Gia hopes that Common Pleas Judge Benjamin Lerner shows leniency to Lowe, a former Marine who said at trial that he killed Manning in self-defense.
Lerner is scheduled to sentence Lowe on Thursday. The maximum sentence he can receive is 12 1/2 to 25 years in state prison.
Gia said she has no doubt that Manning was the aggressor, given how he attacked her without mercy or provocation.
Manning was arrested about a month after allegedly attacking her on May 31, 2010, after Gia picked his picture from an array shown to her by police.
He was charged with aggravated assault, robbery and related offenses and spent 13 months in jail before posting bail, court records indicate. He was awaiting trial when he was killed.
Gia hopes Lerner reads Manning's rap sheet - he had been convicted 18 times in his 51 years - and looks at his pile of mug shots before sentencing Lowe.
"What I can't believe is, here we have a person who served our country in the United States Marines. He was taught to fight in defense," she said of Lowe.

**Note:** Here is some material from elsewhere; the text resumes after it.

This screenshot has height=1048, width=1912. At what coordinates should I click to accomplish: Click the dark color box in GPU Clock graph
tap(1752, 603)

"Here we have a guy who is a career criminal, who is taught to victimize," she said of Manning. "OK, the tables got turned. Mr. Lowe did what he was trained to do."
Lowe, 57, who wears a pacemaker and has survived two strokes and two heart surgeries in recent years, testified that he used his knife in self-defense after being tackled by Manning at Cecil B. Moore Avenue and Bouvier Street. Lowe stabbed Manning in the neck, back and thigh, and he died within minutes.

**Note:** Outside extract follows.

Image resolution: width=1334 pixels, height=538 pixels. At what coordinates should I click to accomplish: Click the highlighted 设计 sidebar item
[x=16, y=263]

Assistant District Attorney Carolyn Naylor argued at trial that Lowe had been the aggressor.
The voluntary-manslaughter conviction means that Lowe committed the stabbing under provocation but that his actions were unreasonable, or imperfect self-defense, Lerner said after finding Lowe guilty in the nonjury trial.

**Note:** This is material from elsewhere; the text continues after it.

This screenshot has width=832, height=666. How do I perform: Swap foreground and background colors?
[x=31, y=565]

Defense attorney Samuel C. Stretton said he would ask that Lowe be sentenced to the time he has served since being arrested the night of the incident.
"I think it's very clear from the evidence he was the victim of a robbery attempt. Two witnesses testified that he was trying to run away," Stretton said, referring to the Temple University students who told Lerner that they saw Manning chasing Lowe with a metal pole in the moments before Manning collapsed.
But Manning's relatives, who attended each day of Lowe's trial, said they want justice, too. Justice for Manning, whom they called Junior.
His oldest of 16 siblings, Barbara Williams, 55, said he struggled with "those demon drugs" but he was a good man who helped her raise their 15 younger siblings when their parents died.
"This man changed our lives," she said of Lowe, who she insisted knew her brother and harbored bad blood for him.
"He took somebody that was valuable to me. He took somebody that cannot be given back. I do not think it's fair to kill him like that," said Williams, who recalled how Manning cared for and taught her 10-year-old son with Down syndrome how to use the restroom.
Lowe, she said, should do real time.
"If he gets 25 years, I'm satisfied with that," she said. "If he could get life, I'm satisfied with that."